(READING PASSAGE):
# I shot targets at my neighbor’s gun club the other day...



## sideKahr (Oct 15, 2014)

He has a really good job, makes a lot of money and is a firearm collector. He brought some great historical pieces for us to shoot: an M1 Garand, a Czech AK-47, an M1 carbine, a Colt Python in .357, and an old .38 Super. We had a great time.

He made a comment while barrels were cooling that has stuck in my mind. He met his niece’s fiancé for the first time, in from Michigan, and he was shocked at his behavior. The boyfriend called my neighbor and his dad ‘racists’ during seemingly normal conversation at the dinner table. And when my neighbor showed him some of his rifles, he actually ran upstairs in fear to get away from them. My neighbor calls him a real pussy, and said when our generation has died off, he worries about what will happen to the country. Wow.


----------



## rice paddy daddy (Jul 17, 2012)

It is all in how they are raised.
My two daughters are 40 and 38 respectively. Although neither served, they both are active in veterans service organizations. They both learned to shoot at a young age, and both are current gun owners. They are both politically conservative.
I have no doubts my three grand daughters will be raised well too.

Living in small town America I can tell you that observing the youth here gives me confidence versus what I see on TV.


----------



## sideKahr (Oct 15, 2014)

rice paddy daddy said:


> It is all in how they are raised.
> My two daughters are 40 and 38 respectively. Although neither served, they both are active in veterans service organizations. They both learned to shoot at a young age, and both are current gun owners. They are both politically conservative.

(EXERCISES):
- a) In the gun club thread, retype everything from "# I shot targets" down to "a great time.".
- b) According to the gun club thread, what did the niece's fiancé do when the neighbor showed him some rifles?
- c) Do these statements agree with the gun club thread? (i) The niece's fiancé was visiting from Michigan. (ii) Both of rice paddy daddy's daughters served in the military. (iii) The neighbor brought a Colt Python chambered in .44.
The lines that come after have nothing to do with the gun club thread.

(INFORMATION SHOWN):
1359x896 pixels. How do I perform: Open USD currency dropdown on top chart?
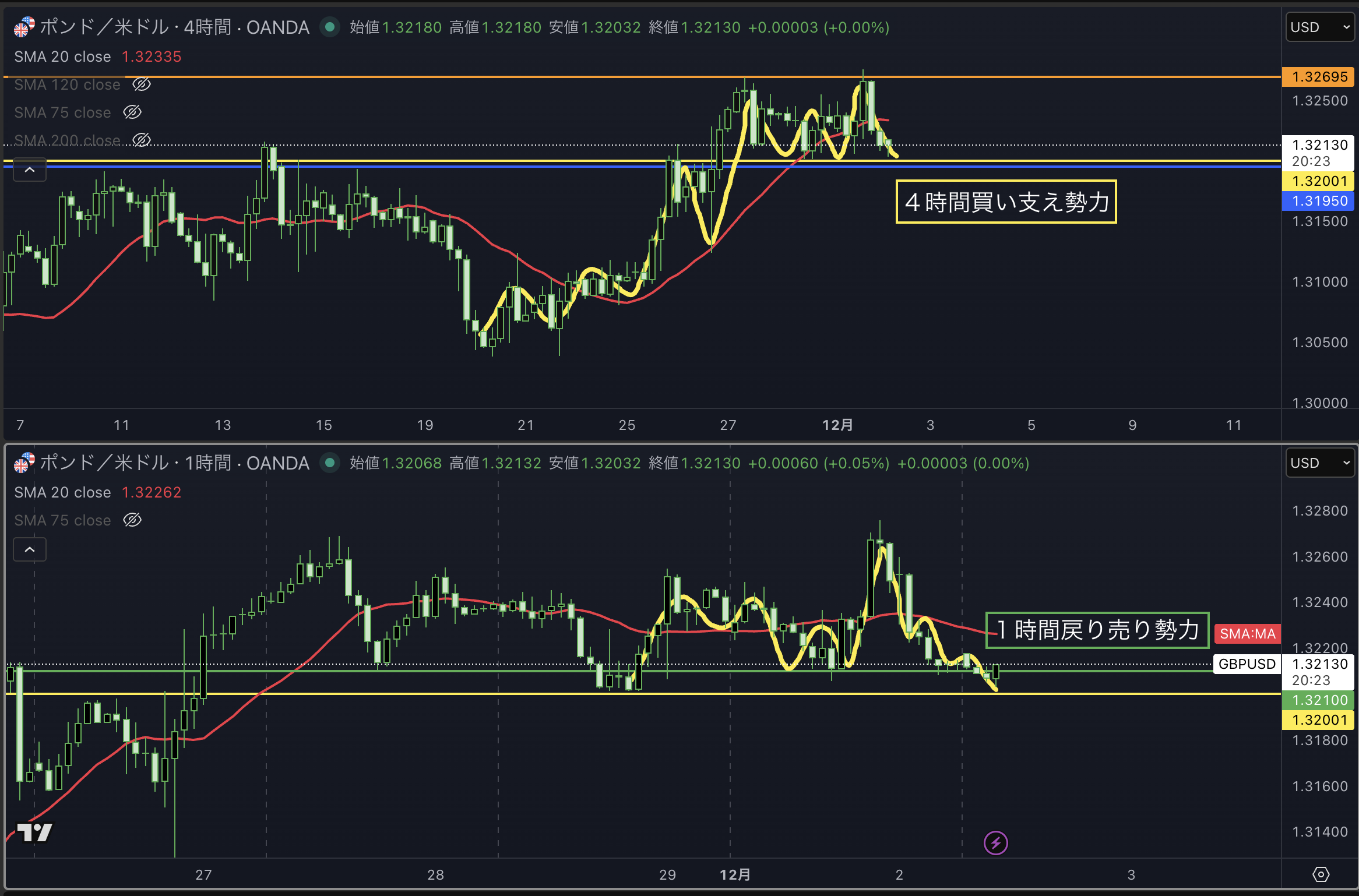1320,27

(RESULTS IN ORDER):
- a)
# I shot targets at my neighbor’s gun club the other day...



## sideKahr (Oct 15, 2014)

He has a really good job, makes a lot of money and is a firearm collector. He brought some great historical pieces for us to shoot: an M1 Garand, a Czech AK-47, an M1 carbine, a Colt Python in .357, and an old .38 Super. We had a great time.

- b) He ran upstairs in fear to get away from them.

- c)
(i) Yes: "in from Michigan"
(ii) No: "Although neither served"
(iii) No: "a Colt Python in .357"